Some residents of the Gaza Strip are expressing exhaustion at the seemingly endless cycle of violence with Israel, whose latest outbreak ended with a mutual and unconditional ceasefire Friday morning after 12 days of IDF strikes in Gaza and waves of rocket fire on Israeli towns and cities.
"Both sides lost," says T., a resident of the Zaytoun neighborhood of Gaza City.
"People here expect no more than two or three years of calm before another round of fighting breaks out. While many in the Strip are furious when they hear the word 'Israel', we no longer have any strength for fighting," he says.
The cycle of violence began when the Hamas terror group seized control of the coastal enclave in 2007.
The move, which saw Hamas oust Palestinian President Mahmoud Abbas's Fatah party in a bloody coup, led a year later to the first of four wars fought with Israel across the Gaza border, causing massive destruction and loss of life.
Now some Gazans were also calling on Israel to directly aid for reconstruction to them and not offer assistance through Hamas, which they fear will divert financial aid to rebuild their military capabilities and not civilian infrastructure.
"Hamas lost its military capabilities but people here are afraid to speak out, especially now," says T.
"My entire family had to leave their homes in the western part of the city and seek shelter in other areas. When they returned on Friday, hours after the ceasefire came into effect, they found their street destroyed although their house remained intact," he says.
S. a 30-year-old man living in Jabalia refugee camp in the northern part of the Strip, says Gaza had just begun to recover from a 2014 war, the third since 2008, when the latest fighting began.
"We have now been set back seven years and people have lost all hope," S. says.
"I wish [Prime Minister Benjamin] Netanyahu would understand he must help the simple people financially and not Hamas," he says.
"Not all Gaza residents support Hamas.

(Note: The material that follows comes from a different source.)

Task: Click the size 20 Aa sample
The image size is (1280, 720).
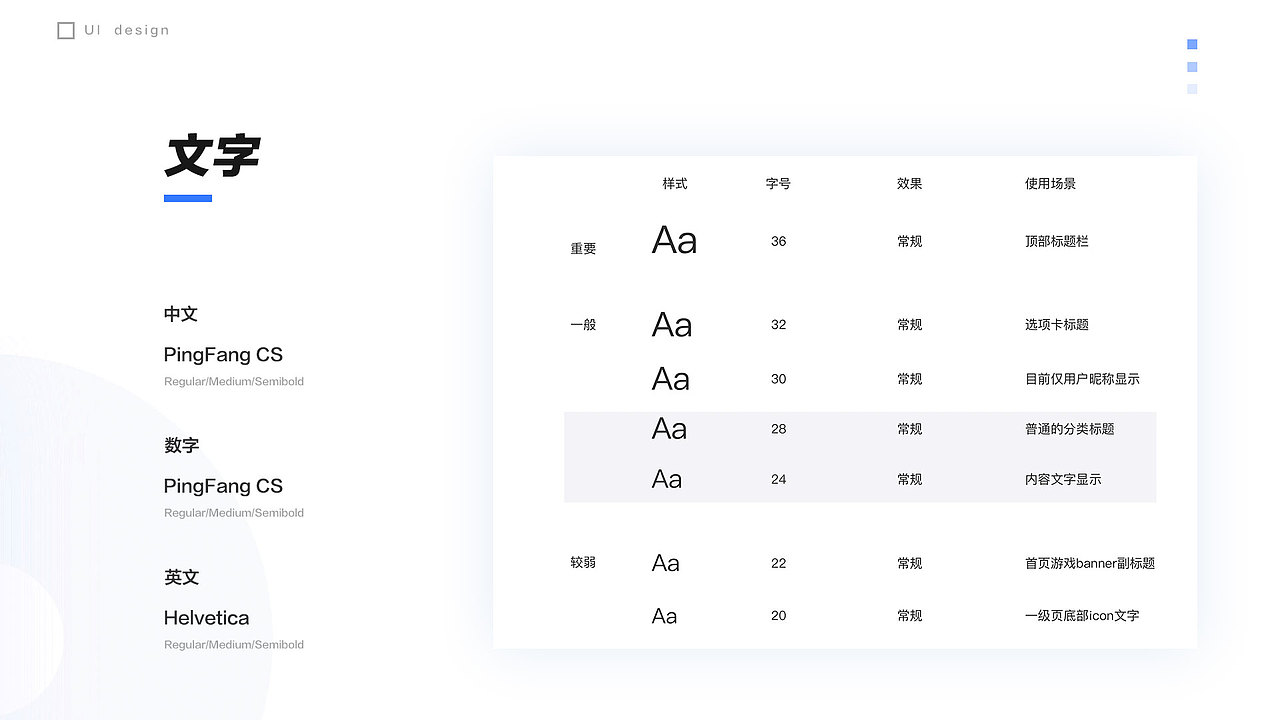Action: point(664,616)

We have been forced into this war."
Civilian projects were started following the 51-day war in 2014, including the construction of a hospital near the Erez Crossing between Israel and Gaza.

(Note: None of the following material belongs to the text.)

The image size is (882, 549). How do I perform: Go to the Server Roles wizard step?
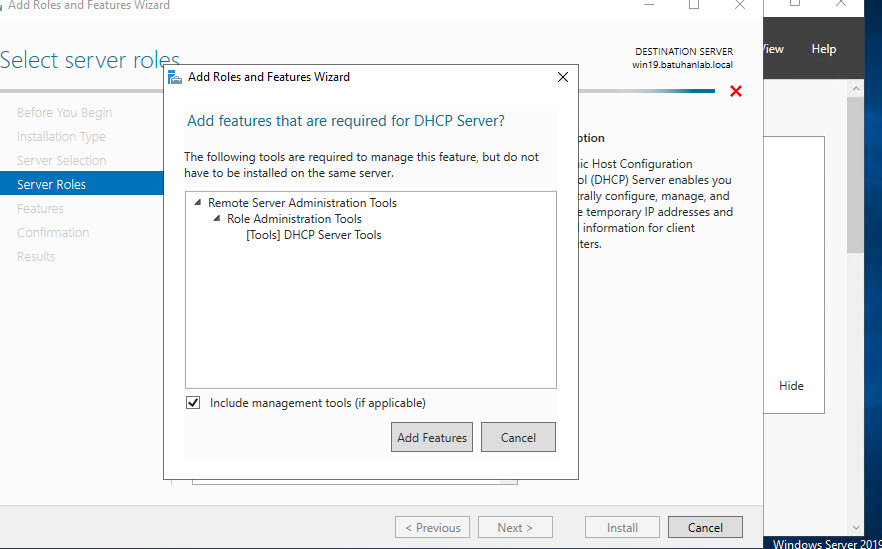[52, 184]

The medical center, which was being built by an American organization, contained advanced technological equipment never before seen in the Strip.
Israel had also approved the construction of a gas pipeline to supply Gaza's only power station with fuel, a move that would have ensured an uninterrupted flow of electricity to Gazan homes.
During the recent fighting, electricity was available for no more than four hours a day, severely curtailing the supply of water that is electrically operated.
Now Gaza residents fear that such vital infrastructure programs will be postponed and that huge inputs of financial aid will be needed to rebuild the Strip after the massive destruction caused by IDF strikes an effort that would last for years.
On Saturday, Hamas leader Yahya Sinwar emerged from his underground bunker to tour the streets of Gaza City.
He did not make a victory speech and was seen to have only a small number of civilians rallying in his support.